Chemoselective synthesis and analysis of naturally occurring phosphorylated cysteine peptides

Abstract

In contrast to protein O-phosphorylation, studying the function of the less frequent N- and S-phosphorylation events have lagged behind because they have chemical features that prevent their manipulation through standard synthetic and analytical methods. Here we report on the development of a chemoselective synthetic method to phosphorylate Cys side-chains in unprotected peptides. This approach makes use of a reaction between nucleophilic phosphites and electrophilic disulfides accessible by standard methods. We achieve the stereochemically defined phosphorylation of a Cys residue and verify the modification using electron-transfer higher-energy dissociation (EThcD) mass spectrometry. To demonstrate the use of the approach in resolving biological questions, we identify an endogenous Cys phosphorylation site in IICB(Glc), which is known to be involved in the carbohydrate uptake from the bacterial phosphotransferase system (PTS). This new chemical and analytical approach finally allows further investigating the functions and significance of Cys phosphorylation in a wide range of crucial cellular processes.
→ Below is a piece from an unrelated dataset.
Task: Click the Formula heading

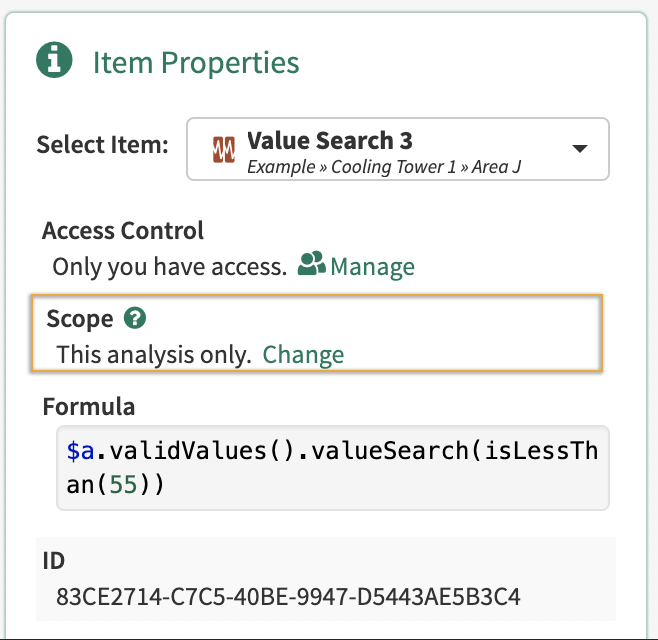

Figure 1. Synthetic strategy to install pCys residues in unprotected peptides.

Site-selective addition of phosphite to an activated Ellman-disulfide to deliver a stereochemically defined pCys residue.

Figure 2. Chemoselective synthesis of phosphorothiolate esters peptides 4 and 5.

(a) Reaction of peptide 1a with Ellman's reagent and peptide 2a with 5 eq. phosphite esters 3a–e. (b) Overlap of UPLC traces of reaction mixture for peptide 2a and phosphite 3d after 16 h (black) and phosphite 3d starting material (magenta). Formation of the phosphorothiolate ester 4d after 16 h incubation with phosphite 3d in DMF at room temperature. Magenta asterisk shows the by-products of the phosphite 3d decomposition, which overlap with the reaction mixture UPLC trace for peptide 2a and phosphite 3d. (c) UPLC-UV trace after purification by semi-preparative HPLC of phosphorothiolate ester 4d. a.u., arbitrary unit; r.t., room temperature.

Figure 3. Ultraviolet-deprotection and analytical characterization of pCys peptide 6a and 6b.

(a) Light-induced photolysis of peptide 4d to deliver pCys peptide 6a in 65% isolated yield. (b) UPLC-UV traces before (in blue) and directly after ultraviolet light exposure (in magenta). (c) ³¹P-NMR experiment showing the characteristic peak for pCys residues (12.02 p.p.m.) and inorganic phosphate. (d) EThcD MS/MS spectra of pCys peptide 6b, showing complete sequence coverage and diagnostic fragment ions c4, and z10. a.u., arbitrary unit.

Figure 4. Characterization of an endogenous pCys peptide by EThcD MS/MS.

(a) Glucose-specific phosphoenolpyruvate-dependent phosphotransferase system. The phosphate group is transfered from PEP sequentially to the IIB^Glc domain of the membrane protein IICB^Glc. (b) SDS–PAGE in-gel trypsin digeston approach. (c) In solution tryptic digestion and offline two-dimensional LC approach.

Figure 5. Analysis by nLC-ESI-EThcD MS/MS of the endogenous pCys peptide.

(a) Total ion chromatogram (TIC) of the tryptic digestion after in vitro phosphorylation. (b) Extracted ion chromatogram (XIC) of the phosphorylated Cys peptide with m/z 721.821. (c) EThcD MS/MS spectra of the endogenous pCys peptide, ENITNLDApCITR, showing complete sequence coverage and diagnostic fragment ions c9, y4 and z5.